By DAMIEN FISHER, InDepthNH.org
The two lead prosecutors on the Youth Development Center criminal case, including the head of the state Task Force charged with investigating the decades of physical and sexual abuse, are off the case after both filed notices with the court in recent days.
Former Senior Assistant Attorney General Tim Sullivan, the lead attorney on the case and the head of the YDC Task Force, left his job with the state this month, his last day being Nov. 4. This week, state attorney Nicole Mazur also filed her notice with the court that she is withdrawing from the case.
Sullivan, now working at private firm Upton & Hatfield, did not respond to requests for comment. Mazur also did not respond to a request for comment.
Michael Garrity, director of communications for the New Hampshire Attorney General’s Office, declined to say if two prosecutors leaving a case as far developed as the YDC cases was unusual. He said the Task Force work will continue.
“We have ensured that our YDC Task Force has sufficient resources to continue its work and do not expect these departures to affect the trial schedule,” Garrity said.
Assistant Attorney General Meghan Hagaman has been added to the prosecution, according to court records. Hagaman, a former Rockingham County Attorney, started with the New Hampshire Department of Justice in 2019, and primarily worked prosecuting drug cases.
The YDC prosecution is already facing a significant delay after the state alerted defense attorneys it recently found several computer hard drives containing possibly millions of files related to the case. It is estimated it will take the state several months to sort through the documents.
The YDC Task Force has so far brought charges against several former staffers at the center for troubled youth.
The Attorney General’s Office is in a position of prosecuting YDC’s former employees in its criminal bureau while at the same time defending the state against several hundred claims of abuse in the civil cases filed so far.

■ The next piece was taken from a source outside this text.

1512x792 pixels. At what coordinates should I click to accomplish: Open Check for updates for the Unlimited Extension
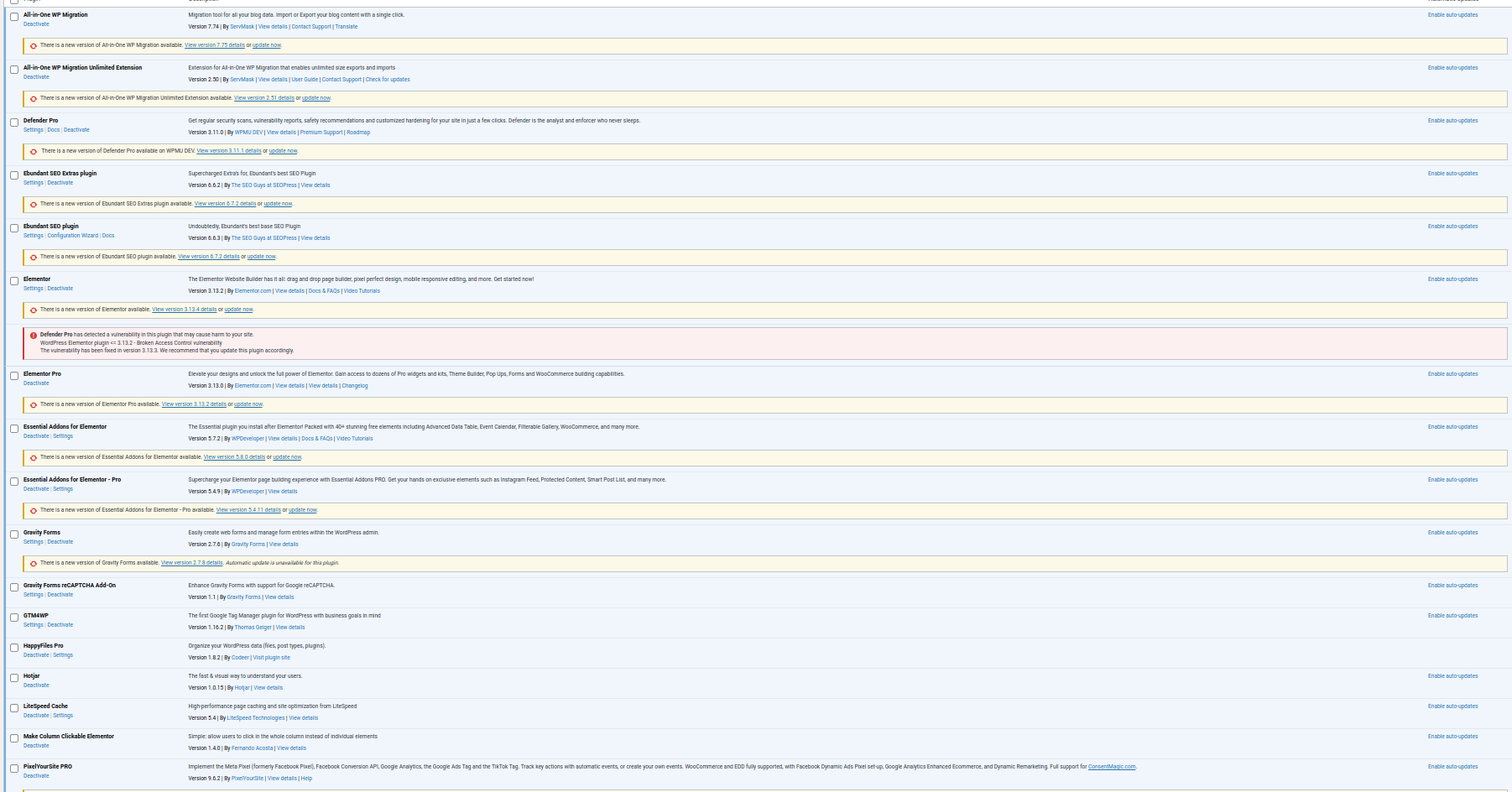388,80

This tension between the criminal prosecution and the civil defense has already resulted in the state possibly endangering the criminal case against one of the plaintiffs.
Frank Davis, one of the former staffers charged with physically and sexually abusing dozens of victims, could escape punishment altogether after lawyers for the state in the civil case raised the issue of Davis’ competency.
Lawyers for the state objected to Davis, now 80, giving a deposition in the civil trial in which he could potentially name other abusers or give an idea of how many people involved in the government were aware of the abuse. After the civil attorneys raised the matter of Davis’ ability to give a deposition, his attorney in the criminal case filed a motion for a competency hearing, based on the state’s filings in the civil case. That hearing is set for next month. If Davis is found incompetent the case against him could essentially stop.
More than 800 victims have come forward to say they were abused at the Youth Development Center, now known as the Sununu Youth Services Center, and other locations the state contracted with to house troubled youth. The allegations include rape, beatings, and assaults. The state task force has so far charged former YDC employees Jeffrey Buskey, Davis, Gordon Thomas Searles, Stephen Murphy, Bradley Asbury, James Woodlock, Lucien Poulette, Trevor Middleton, Jonathan Tracy Brand, and Stanley Watson for their alleged abuse of the children held at the state-run facility.
Last month, former chief justice of the New Hampshire Supreme Court John Broderick was appointed to oversee the settlement process proposed by the state. New Hampshire’s legislature approved a $100 million settlement package for YDC victims, though David Vicinanzo, one of the lead attorneys for the plaintiffs, has been harshly critical of the deal.
The settlement offer includes monetary caps on what victims may receive, a stipulation that victims give up their right to file a lawsuit before they know what the state will offer, and the requirement for the victims to provide documentation of their abuse while exempting the state from having to provide any documentation.
“Because of these and other flaws, the settlement process remains hostile to the victims and designed to favor the State and protect it from true accountability,” Vicinanzo and attorney Rus Rilee said at the time of Broderick’s appointment. “None of this is surprising because the State continues to make clear that its claim to ‘help’ victims is false political posturing designed to sweep this scandal (and all the human tragedy it caused) under the rug.”